Statement of the Permanent Citizens Advisory Committee to the MTA

Before the MTA Board

February 24, 2010

 

I am William Henderson, Executive Director of the Permanent Citizens Advisory Committee to the MTA.  The PCAC was established by the State Legislature to serve as the coordinating organization for three riders councils created by the state in 1981.

This month, the MTA’s adopted budget and financial plan has been presented as an information item, and the hearings to be held next week will deal with service reduction actions necessary to implement the year 2010 budget.  Unfortunately, it’s also very clear that events have overtaken the adopted budget that has was presented and the financial picture facing the MTA has grown even more dire than the situation portrayed in the budget.

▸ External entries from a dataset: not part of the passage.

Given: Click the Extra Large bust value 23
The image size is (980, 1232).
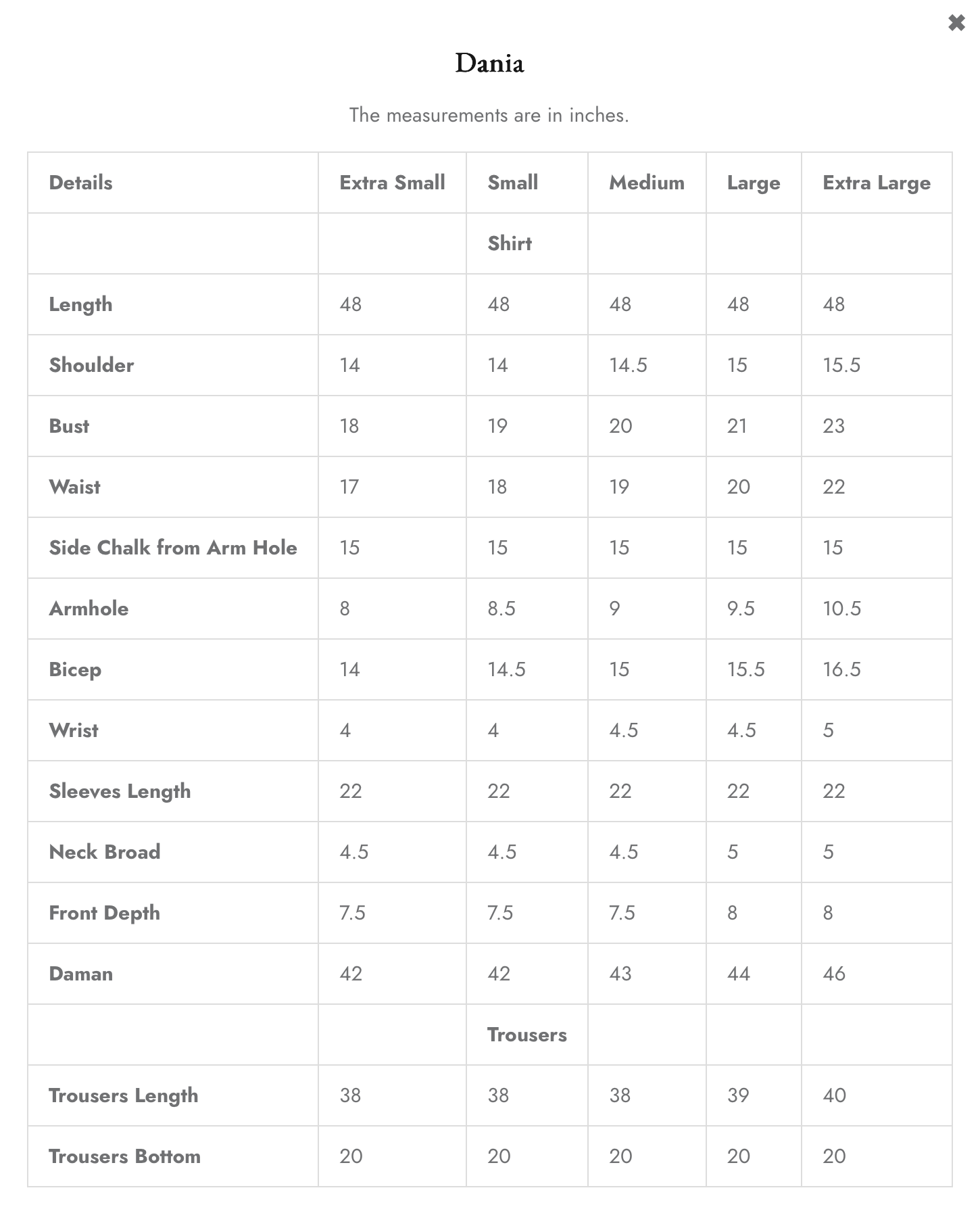Looking at the screenshot, I should pos(834,426).
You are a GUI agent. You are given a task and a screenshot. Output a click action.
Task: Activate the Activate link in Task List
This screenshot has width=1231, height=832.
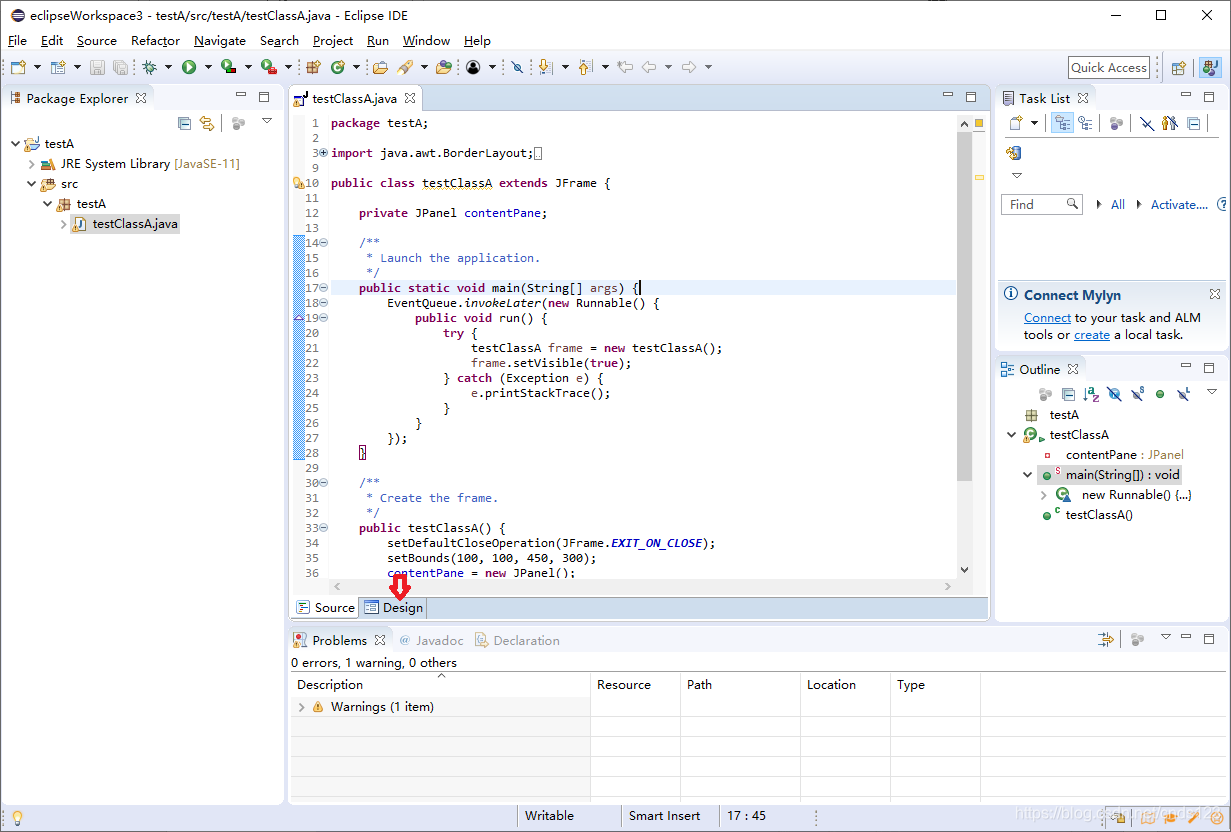(1178, 204)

It is certainly necessary and desirable that the MTA and its agencies search internally for efficiencies to bring the budget toward balance.  The commitment that Mr. Walder has made to take a fresh look at how the MTA and its agencies do business was long overdue and is to be commended.  It is equally clear, however, that internal efficiencies will not be enough to pull the MTA out of its precarious financial position.  Taken as a whole, the current collection of funding sources that supports the MTA is neither stable nor reliable and is not the firm foundation that this organization needs to provide the level of service that the people of this region require.  Volatile real estate transfer and mortgage taxes, payroll levies without a track record, and revenues that can be swept away to solve the State’s larger fiscal problems cannot be a major part of the financial support for operating the MTA system. Neither can the ever increasing cost of paratransit and student transportation, which are already substantially underfunded by the City and State, continue to be ignored by our elected officials.

I’m here today to call on our City and State elected officials to move forward to create a comprehensive program for funding the MTA’s operating and capital needs, and I’m asking for the members of this board to communicate with State and City officials to keep this issue in front of them.  Transit is an essential service.  We wouldn’t fund police or fire services this way, and the riders who rely on the MTA every day should expect nothing less than dependable funding for these essential services.